*** Data extract ***
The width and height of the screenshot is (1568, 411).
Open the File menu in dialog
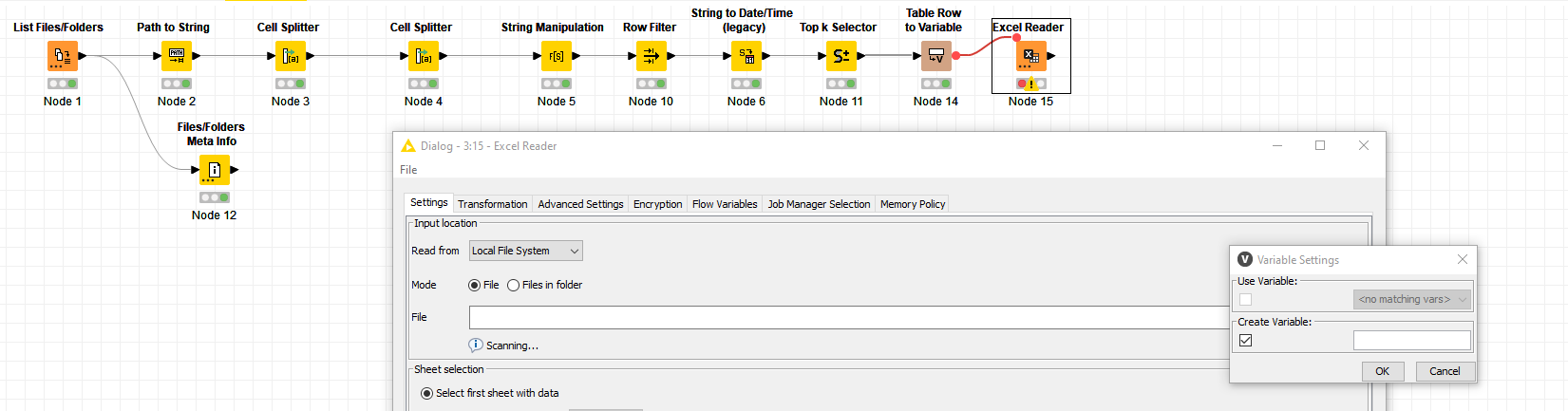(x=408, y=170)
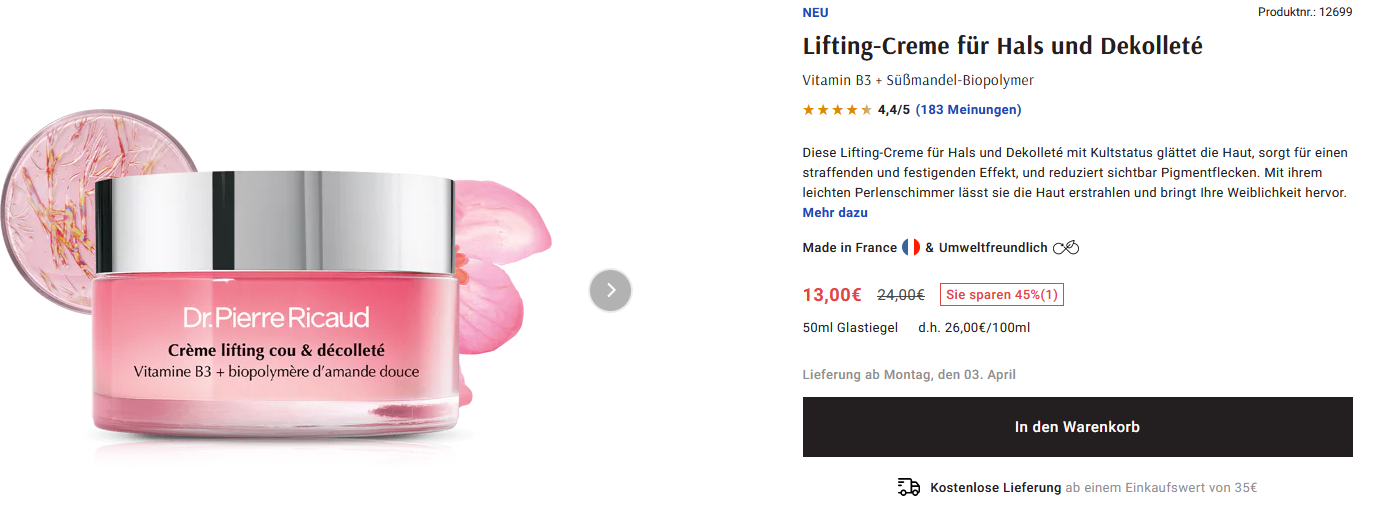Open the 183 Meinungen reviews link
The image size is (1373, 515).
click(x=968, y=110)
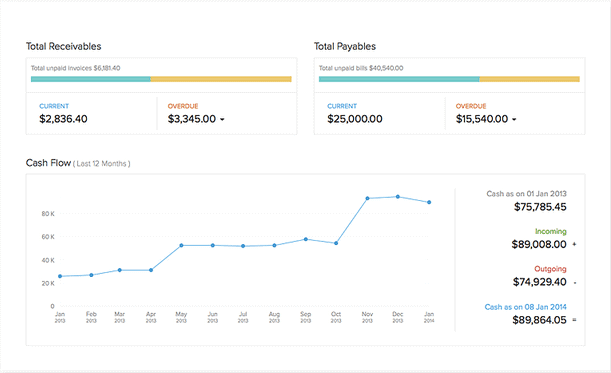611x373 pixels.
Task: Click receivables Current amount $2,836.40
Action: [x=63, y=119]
*** End of Data extract ***
Pictures are to be left out; please print the rest of the records above word for word.

The width and height of the screenshot is (1568, 411).
Open the File menu in dialog
(x=408, y=170)
Open the 183 Meinungen reviews link
The image size is (1373, 515).
click(x=968, y=110)
611x373 pixels.
Task: Click receivables Current amount $2,836.40
Action: [x=63, y=119]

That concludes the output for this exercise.